● Activity: Transcribe every entry word for word.

-- Listed records follows --

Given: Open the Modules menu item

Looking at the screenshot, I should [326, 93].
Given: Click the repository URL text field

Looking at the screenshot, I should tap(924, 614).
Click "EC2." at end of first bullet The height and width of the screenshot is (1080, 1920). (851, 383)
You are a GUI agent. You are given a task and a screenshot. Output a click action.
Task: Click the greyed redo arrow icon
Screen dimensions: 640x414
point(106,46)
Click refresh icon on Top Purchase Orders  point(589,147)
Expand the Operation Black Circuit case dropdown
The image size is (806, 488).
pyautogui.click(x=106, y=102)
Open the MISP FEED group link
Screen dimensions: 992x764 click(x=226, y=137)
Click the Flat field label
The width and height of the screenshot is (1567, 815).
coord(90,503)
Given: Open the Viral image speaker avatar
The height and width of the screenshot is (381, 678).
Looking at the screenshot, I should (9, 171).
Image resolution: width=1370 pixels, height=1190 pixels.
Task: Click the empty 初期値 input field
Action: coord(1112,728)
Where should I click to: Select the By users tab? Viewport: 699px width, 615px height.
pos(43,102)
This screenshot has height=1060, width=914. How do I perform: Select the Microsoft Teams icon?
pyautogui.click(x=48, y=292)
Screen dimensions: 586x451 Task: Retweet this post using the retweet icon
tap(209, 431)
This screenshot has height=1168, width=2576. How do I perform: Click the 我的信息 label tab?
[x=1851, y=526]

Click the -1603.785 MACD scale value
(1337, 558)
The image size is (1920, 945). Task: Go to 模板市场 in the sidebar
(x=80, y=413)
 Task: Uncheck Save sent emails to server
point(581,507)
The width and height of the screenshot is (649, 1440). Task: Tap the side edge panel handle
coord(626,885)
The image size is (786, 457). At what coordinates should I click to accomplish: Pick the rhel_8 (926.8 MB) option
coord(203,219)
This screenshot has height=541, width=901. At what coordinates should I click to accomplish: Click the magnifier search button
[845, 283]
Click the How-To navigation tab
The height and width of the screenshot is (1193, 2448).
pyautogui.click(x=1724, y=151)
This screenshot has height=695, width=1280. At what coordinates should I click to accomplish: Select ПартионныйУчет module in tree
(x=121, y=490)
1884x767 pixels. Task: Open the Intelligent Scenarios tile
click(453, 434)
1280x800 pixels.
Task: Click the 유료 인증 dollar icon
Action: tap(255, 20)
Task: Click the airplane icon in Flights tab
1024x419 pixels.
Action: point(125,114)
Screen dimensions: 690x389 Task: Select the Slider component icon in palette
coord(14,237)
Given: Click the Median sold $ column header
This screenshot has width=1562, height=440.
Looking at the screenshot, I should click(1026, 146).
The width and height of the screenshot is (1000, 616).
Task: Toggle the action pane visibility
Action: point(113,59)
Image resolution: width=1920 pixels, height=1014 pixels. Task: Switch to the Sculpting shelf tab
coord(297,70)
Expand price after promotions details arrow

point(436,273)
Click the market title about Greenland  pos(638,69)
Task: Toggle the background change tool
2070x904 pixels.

-- Listed records concluded --

● Solution to this problem:
Given: Open the Modules menu item

Looking at the screenshot, I should [326, 93].
Given: Click the repository URL text field

Looking at the screenshot, I should tap(924, 614).
Click "EC2." at end of first bullet The height and width of the screenshot is (1080, 1920). (851, 383)
You are a GUI agent. You are given a task and a screenshot. Output a click action.
Task: Click the greyed redo arrow icon
Screen dimensions: 640x414
point(106,46)
Click refresh icon on Top Purchase Orders  point(589,147)
Expand the Operation Black Circuit case dropdown
The image size is (806, 488).
pyautogui.click(x=106, y=102)
Open the MISP FEED group link
Screen dimensions: 992x764 click(x=226, y=137)
Click the Flat field label
The width and height of the screenshot is (1567, 815).
coord(90,503)
Given: Open the Viral image speaker avatar
The height and width of the screenshot is (381, 678).
Looking at the screenshot, I should (9, 171).
Image resolution: width=1370 pixels, height=1190 pixels.
Task: Click the empty 初期値 input field
Action: coord(1112,728)
Where should I click to: Select the By users tab? Viewport: 699px width, 615px height.
pos(43,102)
This screenshot has height=1060, width=914. How do I perform: Select the Microsoft Teams icon?
pyautogui.click(x=48, y=292)
Screen dimensions: 586x451 Task: Retweet this post using the retweet icon
tap(209, 431)
This screenshot has height=1168, width=2576. How do I perform: Click the 我的信息 label tab?
[x=1851, y=526]

Click the -1603.785 MACD scale value
(1337, 558)
The image size is (1920, 945). Task: Go to 模板市场 in the sidebar
(x=80, y=413)
 Task: Uncheck Save sent emails to server
point(581,507)
The width and height of the screenshot is (649, 1440). Task: Tap the side edge panel handle
coord(626,885)
The image size is (786, 457). At what coordinates should I click to accomplish: Pick the rhel_8 (926.8 MB) option
coord(203,219)
This screenshot has height=541, width=901. At what coordinates should I click to accomplish: Click the magnifier search button
[845, 283]
Click the How-To navigation tab
The height and width of the screenshot is (1193, 2448).
pyautogui.click(x=1724, y=151)
This screenshot has height=695, width=1280. At what coordinates should I click to accomplish: Select ПартионныйУчет module in tree
(x=121, y=490)
1884x767 pixels. Task: Open the Intelligent Scenarios tile
click(453, 434)
1280x800 pixels.
Task: Click the 유료 인증 dollar icon
Action: tap(255, 20)
Task: Click the airplane icon in Flights tab
1024x419 pixels.
Action: point(125,114)
Screen dimensions: 690x389 Task: Select the Slider component icon in palette
coord(14,237)
Given: Click the Median sold $ column header
This screenshot has width=1562, height=440.
Looking at the screenshot, I should click(1026, 146).
The width and height of the screenshot is (1000, 616).
Task: Toggle the action pane visibility
Action: point(113,59)
Image resolution: width=1920 pixels, height=1014 pixels. Task: Switch to the Sculpting shelf tab
coord(297,70)
Expand price after promotions details arrow

point(436,273)
Click the market title about Greenland  pos(638,69)
Task: Toggle the background change tool
2070x904 pixels.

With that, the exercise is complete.